There’s another relief listening to the BBC, for my American ears: No ads. And not only no ads, but no slogans from underwriters of public broadcasting – which, in the era of corporate branding, have become largely indistinguishable from ads, and to me at least, equally compromising. (“Facebook is a financial supporter of NPR” was a disclaimer inserted in NPR news bulletins last week, as it reported on Facebook’s systematic destruction of reliable news sources.)
I am American but not so naïve to think that there are no compromises in a state corporation like the BBC, whose omissions have been so broad at times as to include all of popular music (which gave rise to pirate radio, until the BBC turned around and hired its best known DJs like John Peel). But again, it’s the contrast with our system that I find refreshing – a contrast so stark that in radio history these two funding models are sometimes referred to as the “American plan” of paid advertising and the “British plan” of usage fees. When radio emerged as a new technology, the two states took fundamentally different attitudes toward it. In the UK, the government looked at radio as communication and put it under the aegis of the Post Office. In the US, radio was a commercial invention for the market to do with whatever it might.
Of course the US marketplace includes more than Corn Flakes (which you shouldn’t be purchasing right now, Kellogg workers are on strike!) – it eventually developed our heroic network of community and college stations, many of which operate outside the commercial system, as well as our version of national public broadcasting, heavily supported by corporations and philanthropy built on corporate fortunes. But we have nothing noncommercial with anything near the resources of the BBC - the quality and reach of its programming, without audible sources of revenue, are a gift to anyone within earshot.

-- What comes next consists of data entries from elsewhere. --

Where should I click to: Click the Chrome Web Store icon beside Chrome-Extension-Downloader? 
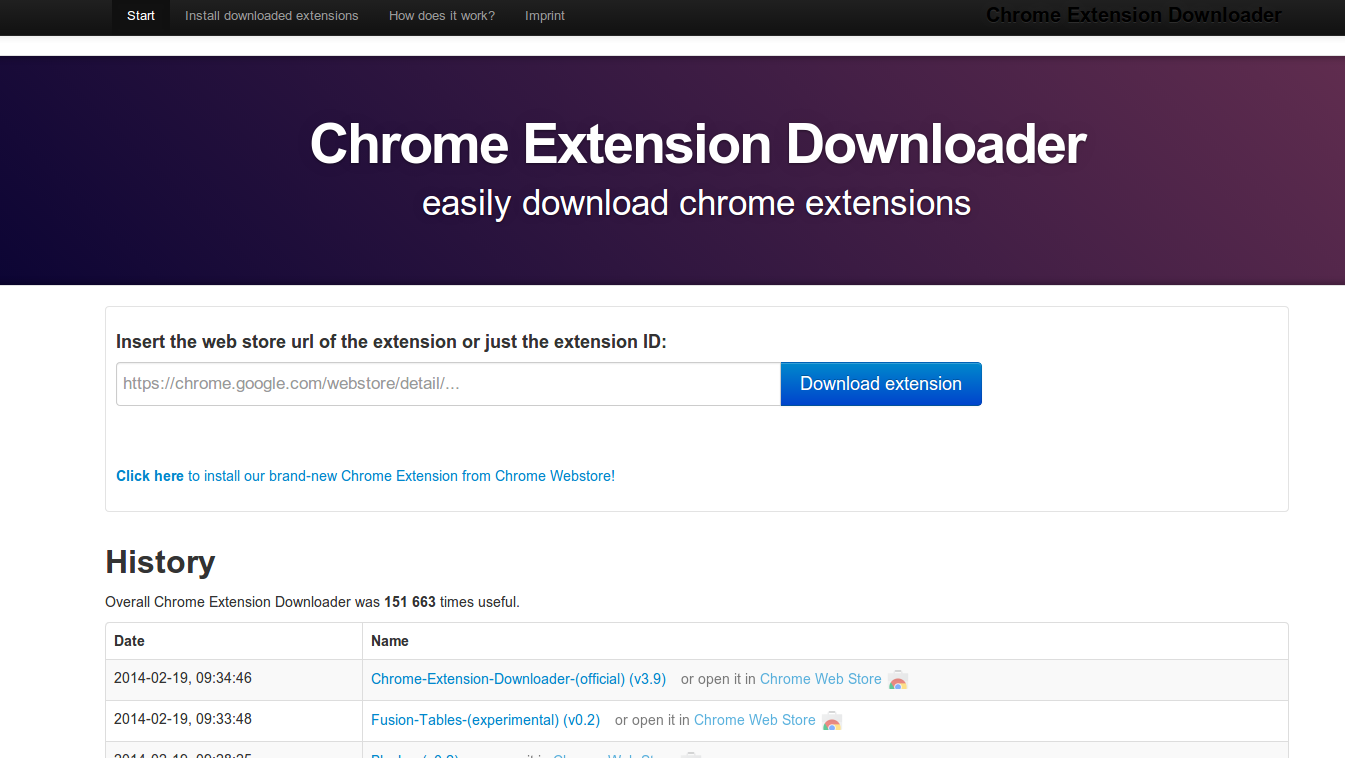coord(898,680)
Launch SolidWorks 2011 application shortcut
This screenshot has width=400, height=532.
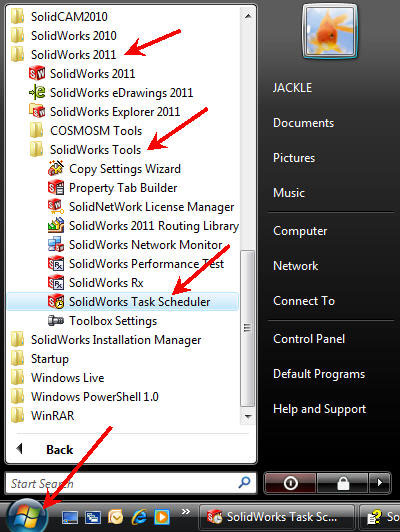[82, 74]
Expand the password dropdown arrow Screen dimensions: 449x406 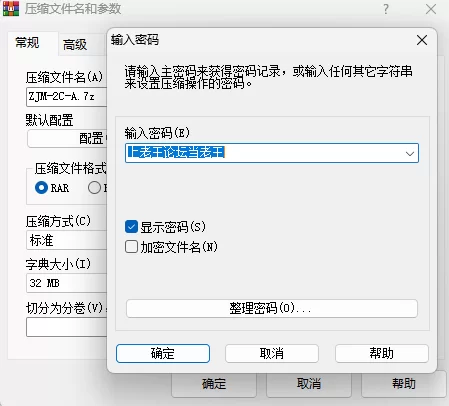pos(410,153)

As a listener, I find this lack of interruption on BBC radio invites true immersion in the material – it’s the difference between watching television and going to the movies. When, for example, Chris Watson takes us on a field recording trip with one of his “audio postcards” on Radio 4, the immersion is utterly transporting - removing us from our current environment and placing us in another, with nothing to snap us out of the illusion until the show ends.

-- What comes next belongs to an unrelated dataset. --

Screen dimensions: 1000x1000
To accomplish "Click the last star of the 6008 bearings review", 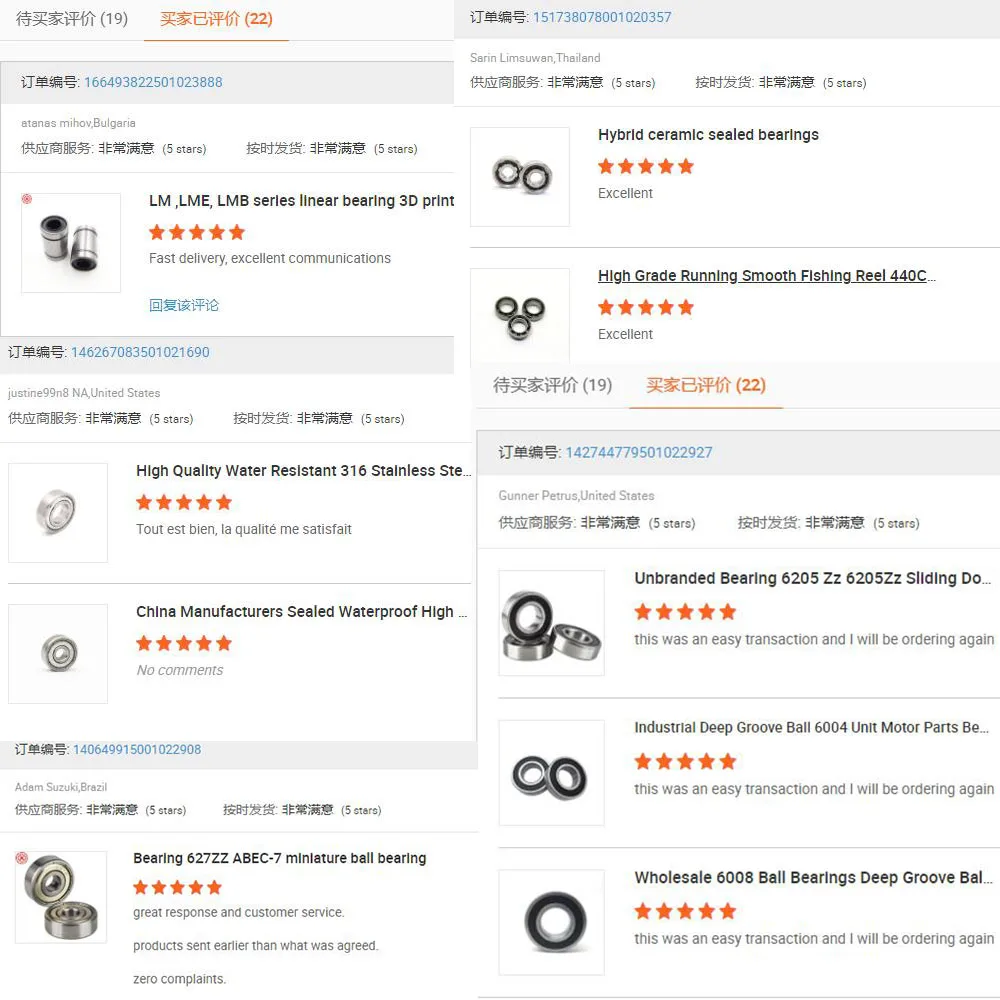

Travel via audio is another form of decentering, this time of our physical environment. I have been especially grateful for this during lockdown, whenever rootedness begins to feel too much like entrenchment. Listening to distant radio broadcasts has successfully destabilized my aural environment by broadening its context, rather than narrowing it for commercial goals. It’s a use of digital media I wish more of our platforms would emulate.
Listening to: Iggy Pop DJ on Radio 6 Music
Cooking: Apple crumble
i first bought a shortwave radio about 20 years ago, which I think was kind of the tail end of it... but I definitely recall being able to pick up overseas stations. Internet radio never really did it for me, though - I don't really listen to radio in any form anymore, which is kind of sad.